▶
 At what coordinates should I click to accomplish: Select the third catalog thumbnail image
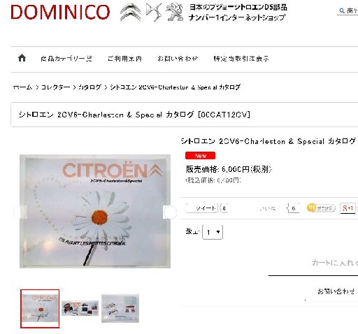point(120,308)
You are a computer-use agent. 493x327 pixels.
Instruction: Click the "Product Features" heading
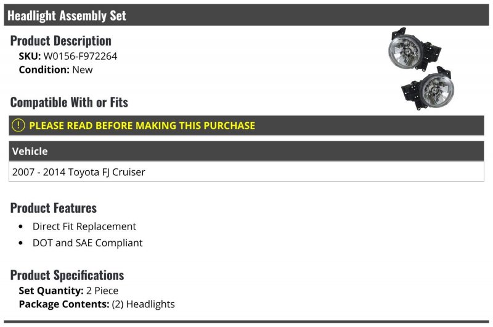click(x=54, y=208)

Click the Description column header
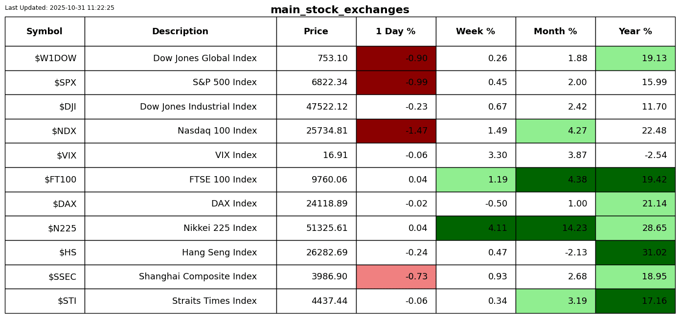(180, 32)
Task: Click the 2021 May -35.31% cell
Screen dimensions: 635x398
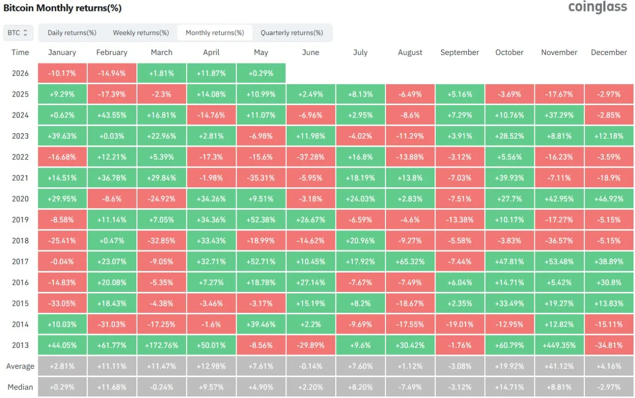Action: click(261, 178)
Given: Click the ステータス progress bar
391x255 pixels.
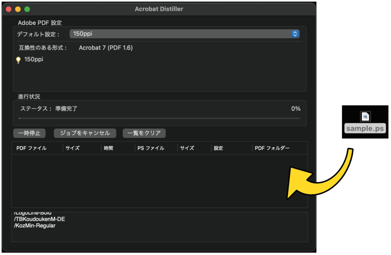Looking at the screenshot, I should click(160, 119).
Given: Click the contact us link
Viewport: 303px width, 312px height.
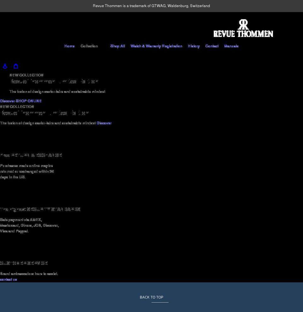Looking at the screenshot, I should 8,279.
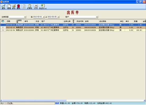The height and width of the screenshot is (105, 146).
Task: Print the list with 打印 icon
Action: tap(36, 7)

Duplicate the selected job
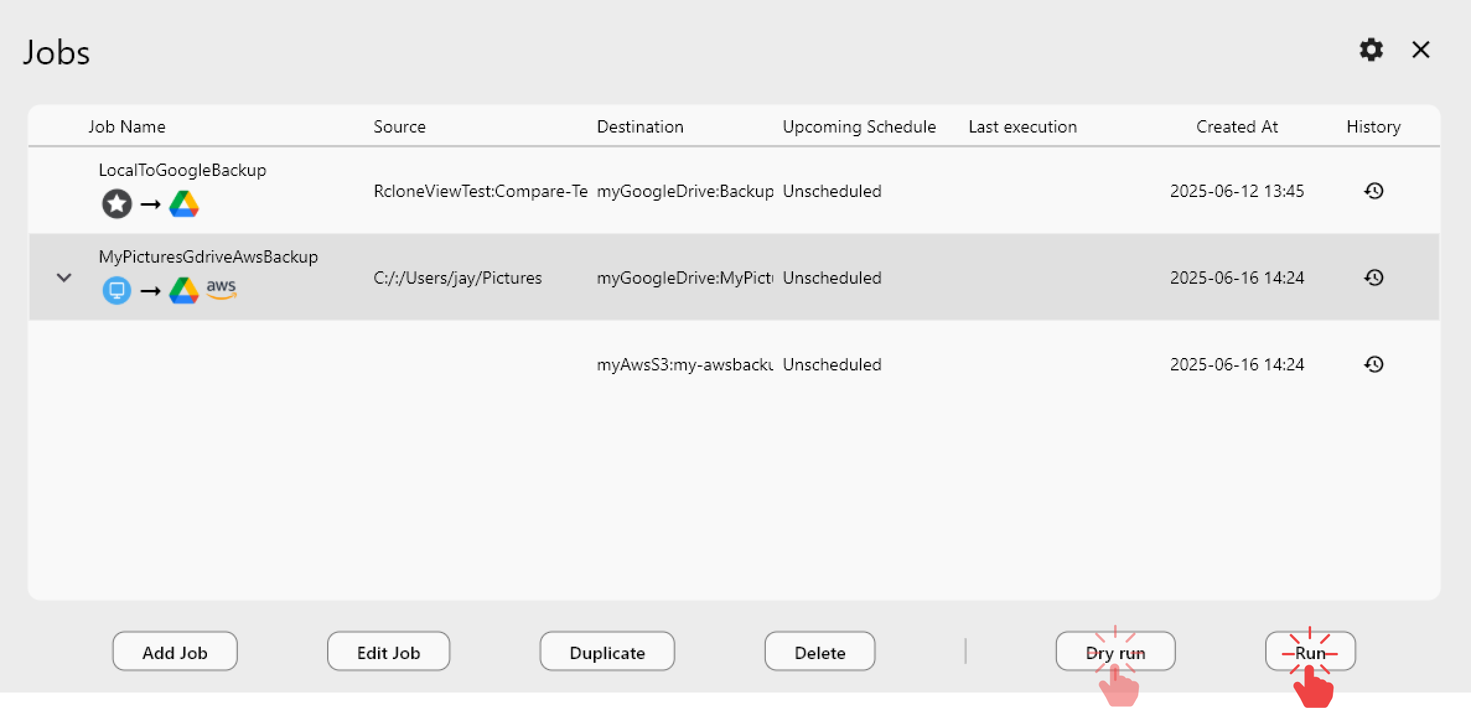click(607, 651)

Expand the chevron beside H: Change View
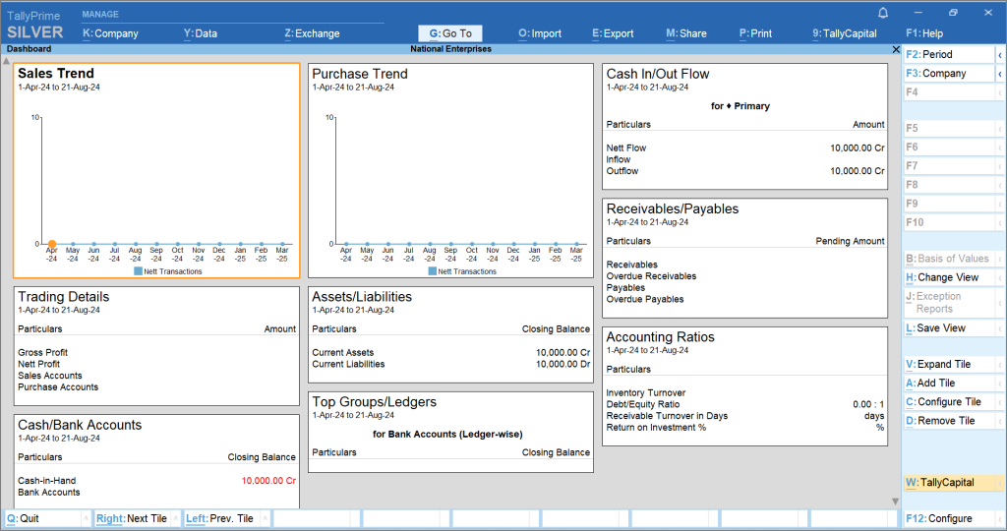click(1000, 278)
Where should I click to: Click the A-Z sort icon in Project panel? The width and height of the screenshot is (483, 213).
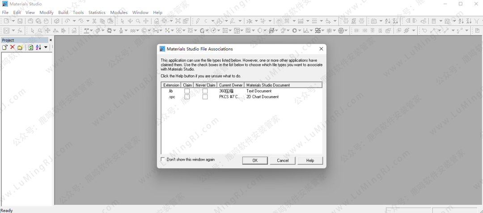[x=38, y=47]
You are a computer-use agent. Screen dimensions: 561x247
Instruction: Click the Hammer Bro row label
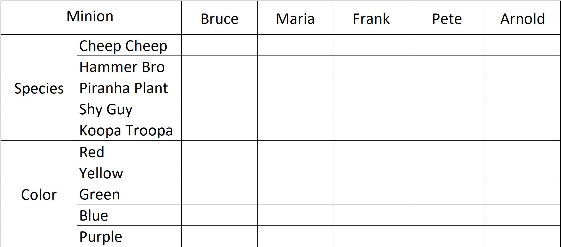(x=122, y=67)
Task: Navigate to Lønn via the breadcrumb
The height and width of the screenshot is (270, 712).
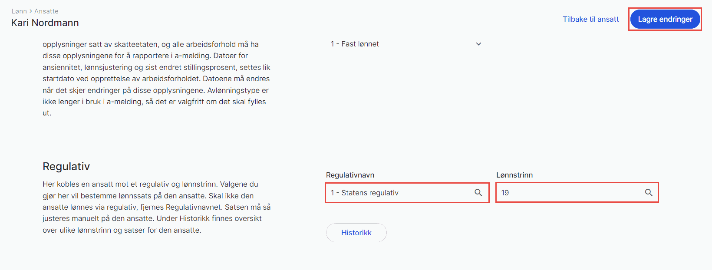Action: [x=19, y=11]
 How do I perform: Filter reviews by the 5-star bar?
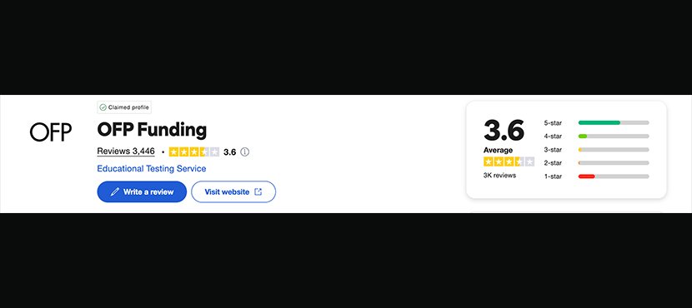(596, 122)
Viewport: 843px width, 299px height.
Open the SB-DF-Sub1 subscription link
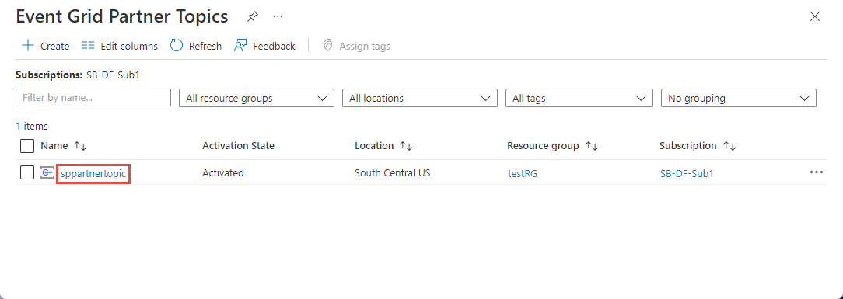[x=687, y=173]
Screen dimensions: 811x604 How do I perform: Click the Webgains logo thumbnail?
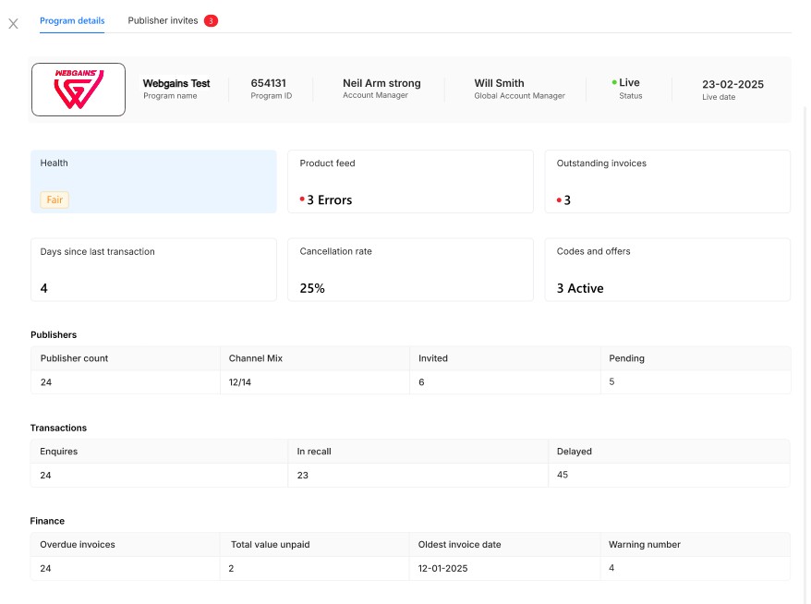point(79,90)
◀
▶
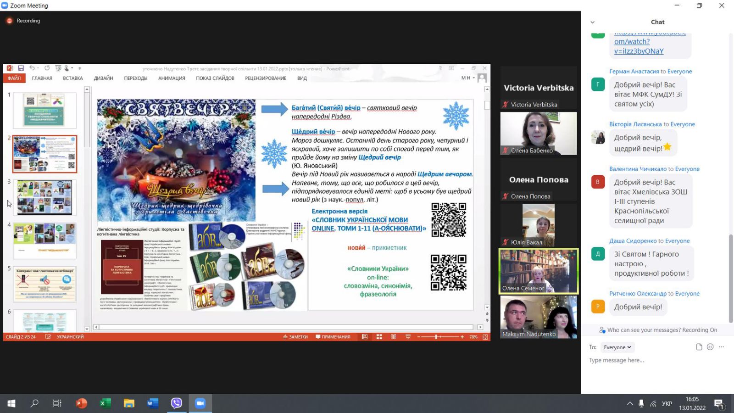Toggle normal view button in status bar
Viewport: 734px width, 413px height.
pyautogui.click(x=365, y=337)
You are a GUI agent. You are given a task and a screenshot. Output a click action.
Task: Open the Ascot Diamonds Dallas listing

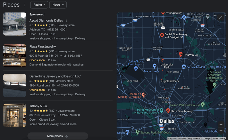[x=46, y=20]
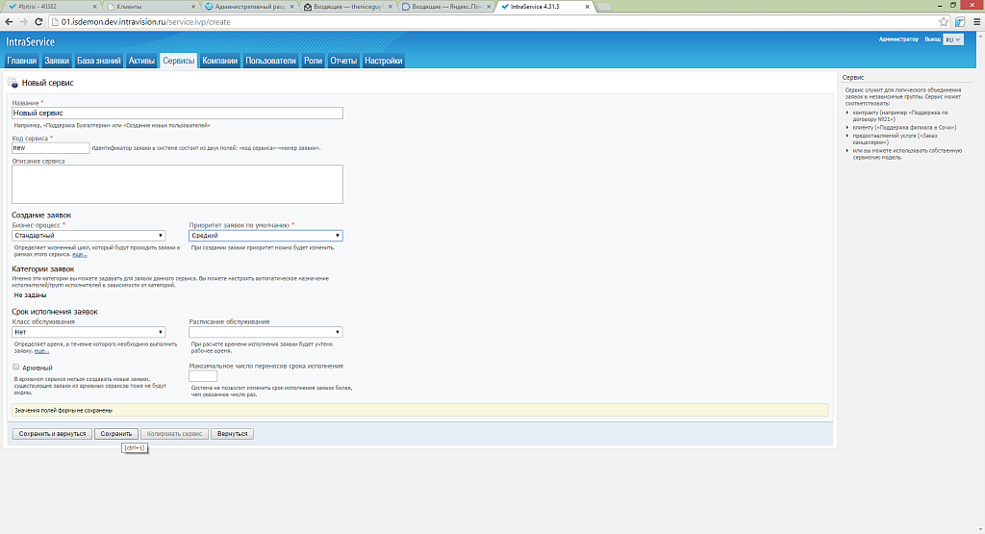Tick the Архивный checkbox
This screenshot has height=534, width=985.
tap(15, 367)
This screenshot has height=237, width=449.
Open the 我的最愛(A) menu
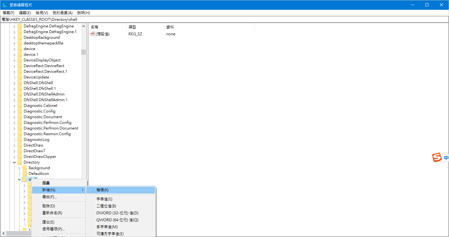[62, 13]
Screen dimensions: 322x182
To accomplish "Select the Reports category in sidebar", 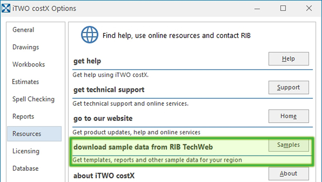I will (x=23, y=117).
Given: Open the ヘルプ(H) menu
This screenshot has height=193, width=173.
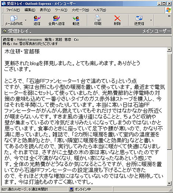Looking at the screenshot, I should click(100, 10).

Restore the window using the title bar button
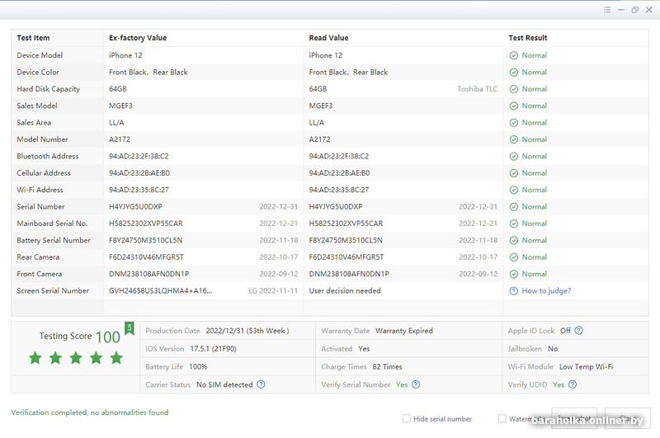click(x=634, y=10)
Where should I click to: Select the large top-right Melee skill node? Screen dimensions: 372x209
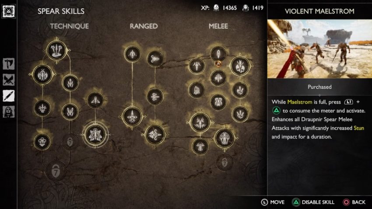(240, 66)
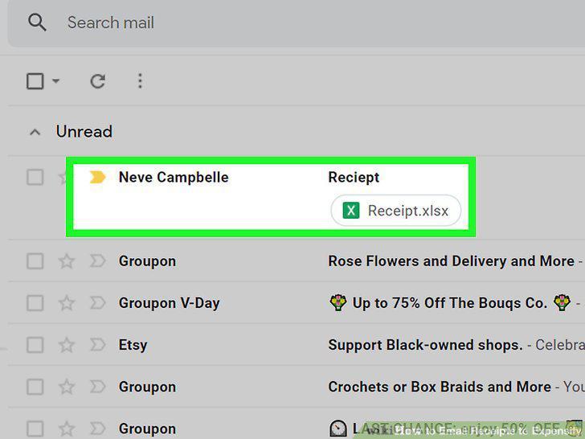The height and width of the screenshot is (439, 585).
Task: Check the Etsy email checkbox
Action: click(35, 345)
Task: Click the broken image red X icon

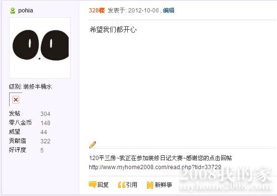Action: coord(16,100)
◀
▶
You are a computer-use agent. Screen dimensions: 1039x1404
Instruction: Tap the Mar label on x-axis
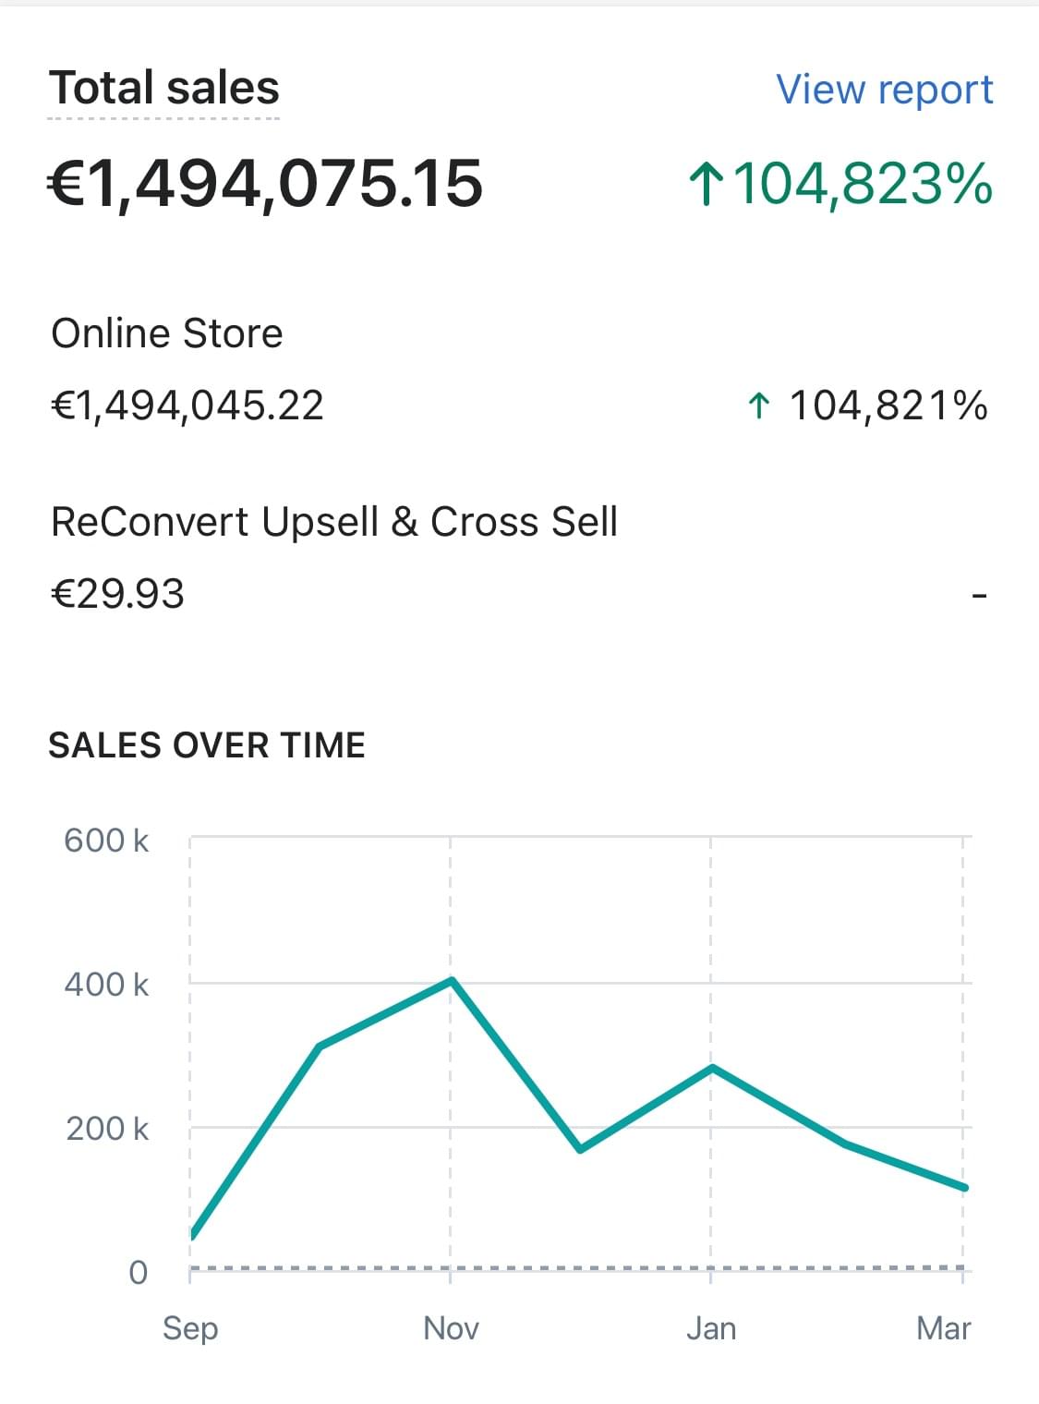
◀
What this task involves:
Print exactly, with no pictures, the lines above from the one that holds "At what coordinates" through the one that holds "Task: Navigate to Lønn via the breadcrumb", both of them included.

Reply:
 At what coordinates should I click to accomplish: Select the third catalog thumbnail image
point(120,308)
You are a computer-use agent. 493x327 pixels.
Instruction: Click the "Product Features" heading
click(x=54, y=208)

Click the Description column header
(180, 32)
Task: Click the 2021 May -35.31% cell
Screen dimensions: 635x398
Action: click(261, 178)
Given: Click the ステータス progress bar
391x255 pixels.
Looking at the screenshot, I should click(160, 119).
Given: Click the contact us link
Viewport: 303px width, 312px height.
Looking at the screenshot, I should 8,279.
The height and width of the screenshot is (105, 146).
Task: Print the list with 打印 icon
Action: tap(36, 7)

Duplicate the selected job
click(607, 651)

Expand the chevron beside H: Change View
click(1000, 278)
Where should I click to: Click the A-Z sort icon in Project panel? The width and height of the screenshot is (483, 213).
[x=38, y=47]
You are a computer-use agent. Screen dimensions: 561x247
Instruction: Click the Hammer Bro row label
(x=122, y=67)
Task: Navigate to Lønn via the breadcrumb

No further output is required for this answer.